Development of an in vitro outer annulus fibrosus-cartilage endplate interface model
Chong, Jasmine 1, 2 ; Kandel, Rita 1, 2, 3, 4 ; Santerre, Paul 1, 5;
1. Institute of Biomaterials and Biomedical Engineering, University of Toronto; 2. Lunenfeld-Tanenbaum Research Institute; 3. Pathology and Laboratory Medicine, Sinai Health System; 4. Laboratory Medicine and Pathology, University of Toronto; 5. Faculty of Dentistry, University of Toronto
INTRODUCTION: The intervertebral disc consists of annulus fibrosus (AF) tissue that surrounds a centrally placed nucleus pulposus. It is integrated to adjacent vertebral bodies through a cartilage endplate (CEP). Disc degeneration can lead to chronic neck or lower back pain. Current surgical treatments include discectomy, disc fusion and prosthetic disc implants; however, these treatments are not completely restorative. Attention has turned to developing a biological disc replacement that mimics native tissue and does not induce further degeneration. Integration of an engineered disc with adjacent vertebral bodies through a cartilage endplate is required to ensure mechanical stability of the implant replacement.

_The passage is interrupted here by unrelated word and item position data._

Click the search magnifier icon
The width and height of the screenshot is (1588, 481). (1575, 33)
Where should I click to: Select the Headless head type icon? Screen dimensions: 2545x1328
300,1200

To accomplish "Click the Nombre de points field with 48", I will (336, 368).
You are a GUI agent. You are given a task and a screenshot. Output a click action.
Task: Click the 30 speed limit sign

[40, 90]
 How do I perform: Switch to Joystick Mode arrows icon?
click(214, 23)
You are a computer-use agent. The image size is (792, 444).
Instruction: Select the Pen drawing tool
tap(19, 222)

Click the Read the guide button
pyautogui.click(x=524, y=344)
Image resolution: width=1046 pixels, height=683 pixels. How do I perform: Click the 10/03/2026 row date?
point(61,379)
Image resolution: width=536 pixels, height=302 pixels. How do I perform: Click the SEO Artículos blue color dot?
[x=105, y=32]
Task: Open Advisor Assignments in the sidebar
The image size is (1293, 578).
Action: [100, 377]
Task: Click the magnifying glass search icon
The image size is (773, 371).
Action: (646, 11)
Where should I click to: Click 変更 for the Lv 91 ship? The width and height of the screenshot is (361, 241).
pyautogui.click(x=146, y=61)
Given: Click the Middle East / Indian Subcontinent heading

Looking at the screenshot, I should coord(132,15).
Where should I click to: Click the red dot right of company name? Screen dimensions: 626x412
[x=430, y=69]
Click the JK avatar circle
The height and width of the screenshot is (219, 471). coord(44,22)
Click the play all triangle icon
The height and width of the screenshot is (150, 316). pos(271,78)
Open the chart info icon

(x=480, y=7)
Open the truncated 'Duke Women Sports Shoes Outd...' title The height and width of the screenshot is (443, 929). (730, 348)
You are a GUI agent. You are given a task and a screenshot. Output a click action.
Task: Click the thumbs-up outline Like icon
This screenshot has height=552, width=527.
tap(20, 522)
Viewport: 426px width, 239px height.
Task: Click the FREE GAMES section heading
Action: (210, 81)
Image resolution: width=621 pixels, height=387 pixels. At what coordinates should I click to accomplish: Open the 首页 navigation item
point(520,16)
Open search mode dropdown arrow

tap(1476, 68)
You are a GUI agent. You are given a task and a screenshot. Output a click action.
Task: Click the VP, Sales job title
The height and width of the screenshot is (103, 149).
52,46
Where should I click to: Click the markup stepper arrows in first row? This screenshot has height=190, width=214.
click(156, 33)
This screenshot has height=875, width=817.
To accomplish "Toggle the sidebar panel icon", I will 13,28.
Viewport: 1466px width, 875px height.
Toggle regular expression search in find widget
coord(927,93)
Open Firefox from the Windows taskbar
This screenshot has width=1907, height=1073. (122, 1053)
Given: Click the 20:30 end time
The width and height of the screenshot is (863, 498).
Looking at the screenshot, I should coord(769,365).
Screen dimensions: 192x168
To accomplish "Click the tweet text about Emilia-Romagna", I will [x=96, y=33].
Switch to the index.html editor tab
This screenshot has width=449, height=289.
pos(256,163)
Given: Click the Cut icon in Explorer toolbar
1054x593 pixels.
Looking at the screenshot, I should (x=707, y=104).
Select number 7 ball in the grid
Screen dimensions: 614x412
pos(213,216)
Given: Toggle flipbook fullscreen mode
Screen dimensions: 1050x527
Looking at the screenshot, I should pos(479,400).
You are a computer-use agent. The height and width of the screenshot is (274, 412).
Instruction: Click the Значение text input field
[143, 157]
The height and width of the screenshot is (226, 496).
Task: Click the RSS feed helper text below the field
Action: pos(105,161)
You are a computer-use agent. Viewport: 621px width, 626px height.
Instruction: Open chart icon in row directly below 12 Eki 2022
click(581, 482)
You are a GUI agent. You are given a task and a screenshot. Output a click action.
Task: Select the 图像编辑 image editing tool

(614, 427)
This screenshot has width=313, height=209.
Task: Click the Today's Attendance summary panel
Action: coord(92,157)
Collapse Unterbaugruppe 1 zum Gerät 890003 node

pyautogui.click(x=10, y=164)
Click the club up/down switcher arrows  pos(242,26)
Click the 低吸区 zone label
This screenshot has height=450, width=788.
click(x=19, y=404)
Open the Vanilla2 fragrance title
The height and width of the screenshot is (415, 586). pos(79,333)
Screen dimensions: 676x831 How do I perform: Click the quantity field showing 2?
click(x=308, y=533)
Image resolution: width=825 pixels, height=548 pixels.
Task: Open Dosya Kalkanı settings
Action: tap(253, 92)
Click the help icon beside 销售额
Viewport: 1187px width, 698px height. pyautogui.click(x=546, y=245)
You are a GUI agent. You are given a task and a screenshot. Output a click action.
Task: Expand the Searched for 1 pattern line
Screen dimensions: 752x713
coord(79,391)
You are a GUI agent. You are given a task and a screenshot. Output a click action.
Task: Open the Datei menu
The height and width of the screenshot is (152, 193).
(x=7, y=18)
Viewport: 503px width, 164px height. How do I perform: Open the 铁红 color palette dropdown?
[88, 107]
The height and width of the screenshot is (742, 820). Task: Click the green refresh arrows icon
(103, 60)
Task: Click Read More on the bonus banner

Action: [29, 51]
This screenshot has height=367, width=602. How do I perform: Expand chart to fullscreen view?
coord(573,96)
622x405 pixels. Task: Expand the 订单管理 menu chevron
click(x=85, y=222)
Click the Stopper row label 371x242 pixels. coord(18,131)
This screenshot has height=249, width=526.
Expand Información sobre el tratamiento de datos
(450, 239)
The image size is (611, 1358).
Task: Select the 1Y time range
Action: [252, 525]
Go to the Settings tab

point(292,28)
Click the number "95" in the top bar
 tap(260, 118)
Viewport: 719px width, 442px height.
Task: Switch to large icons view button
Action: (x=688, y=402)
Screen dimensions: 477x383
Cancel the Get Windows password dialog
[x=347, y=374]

HYPOTHESIS: In vitro formed OAF tissues will integrate with in vitro formed cartilage to generate a mechanically stable interface model that resembles the composition of native OAF-CEP interface. This model will allow for investigation of mechanical factors that influence integration.
METHODS: OAF cells and articular chondrocytes were isolated from bovine caudal discs and synovial joints respectively. OAF cells were cultured on multilamellar electrospun nanofibrous polycarbonate urethane scaffolds in bioreactors for 2 weeks. Chondrocytes were placed onto collagen type II coated membranes and cultured for 3 days. Resulting OAF and cartilage tissues were co-cultured in direct contact for up to 4 weeks to form an OAF-cartilage interface. The interface was evaluated histologically by H&E and toluidine blue staining, and the composition was determined by immunohistochemical staining for collagen type I, collagen type II, and aggrecan. To determine if chondrocytes migrated into the OAF tissue, in select cultures chondrocytes were labelled with green fluorescent CFDA dye prior to culture. Interface strength was evaluated by a pull-apart test.
RESULTS: When 2-week old OAF tissues were co-cultured with 3-day old cartilage, integration occurred within one week for all cultures. OAF cells near the interface showed directional alignment parallel to the cartilage layer. The interface stained positively for collagen type I in the OAF and in the pericellular regions of the chondrocytes within the cartilage. Collagen type II and aggrecan were localized to the cartilage layer. Chondrocytes remained localized to the cartilage tissue and did not appear to migrate up into the OAF. This was similar to that seen for the native bovine OAF-CEP interface. Preliminary results demonstrated that the interface between the OAF and cartilage had mechanical strength.
CONCLUSION: This study demonstrated that it is possible to engineer an OAF-CEP interface model in vitro that has mechanical strength. Future study will focus on identifying factors (e.g. dynamic compressive loading) that may affect interface strength.